“he sounds out words perfectly when we read at home”
“he's not reading the WAY they want him to read - he likes to read whole words rather than breaking them into bits.”
“he's not really using phonics as they want him to.”
I think I’d want to know a bit more detail from the teacher, to understand exactly what the problem is. If a child has been taught phonics systematically at school and wasn’t previously taught using ‘look and say’ at home, I can’t imagine the teacher wanting to discourage that child from speaking whole words, as long as the teacher is confident that the child is segmenting in their head when they need to, and can do so out loud when asked, for specific words.
Might he be using guessing strategies sometimes? Is he skimming and rushing?

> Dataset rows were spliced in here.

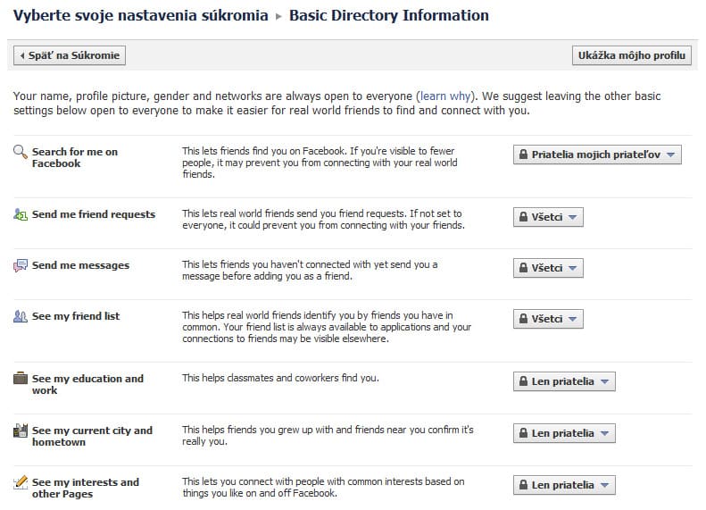Click the Vyberte svoje nastavenia súkromia breadcrumb

140,15
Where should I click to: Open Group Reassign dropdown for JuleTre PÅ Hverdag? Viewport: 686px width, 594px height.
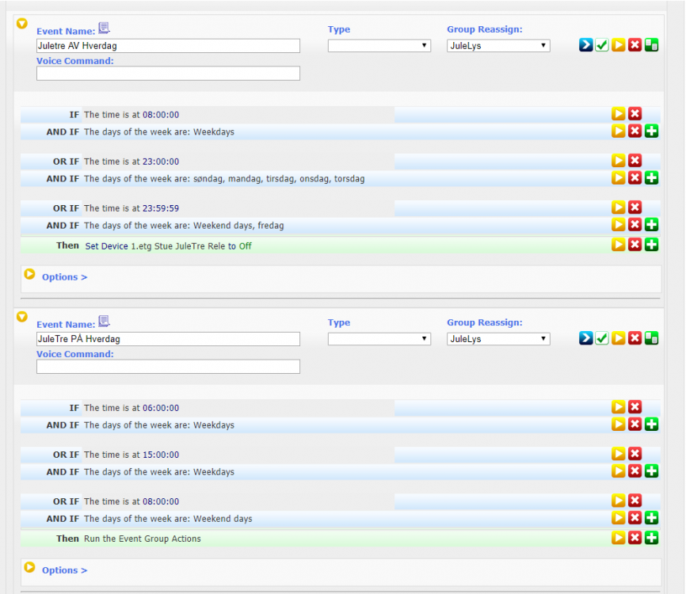tap(497, 339)
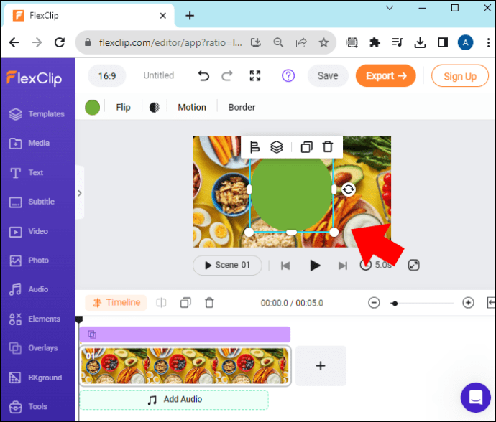Open the green fill color swatch

click(x=92, y=108)
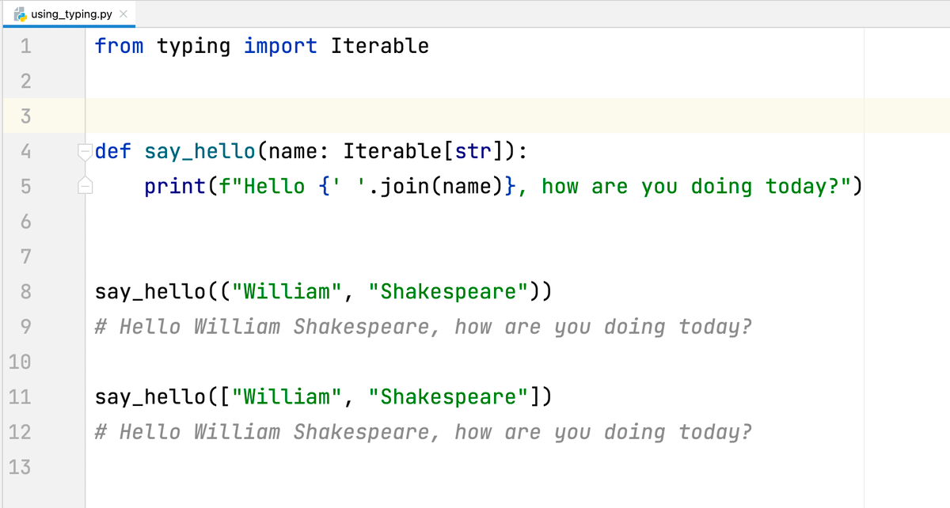Place the cursor on the highlighted empty line 3
The width and height of the screenshot is (950, 508).
[x=475, y=116]
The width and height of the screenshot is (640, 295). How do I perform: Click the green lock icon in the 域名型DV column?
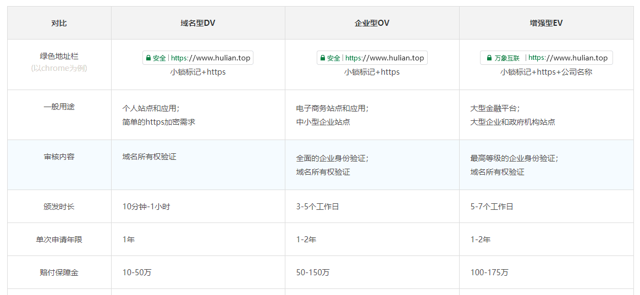pos(148,58)
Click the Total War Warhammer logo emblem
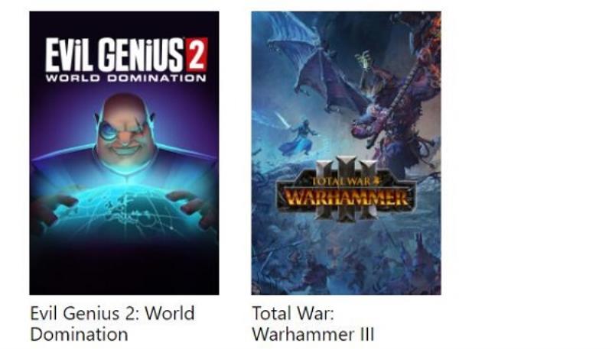This screenshot has width=612, height=349. [x=347, y=189]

Regardless of what Gran75 says, without strong phonics knowledge there is likely to come a time when, being faced with harder words, a child starts to guess, assume meaning etc. which will mean that the child can’t reliably understand more difficult texts. The Y1 phonics check is in place to identify those children early on, before their poor reading strategies fail them in secondary school.
Phonics gurus such as @feenie and @norestformrz will explain it much better than I can. (I’m not a teacher.)
If the school are teaching phonics well and have identified a problem, I would be inclined to support the school (though I would ask for very specific information from the teacher).
If you’re worried about adding to his homework, tell the teacher you want to prioritise his phonics work at home, and will therefore be giving the projects a miss for the time being, until he has caught up.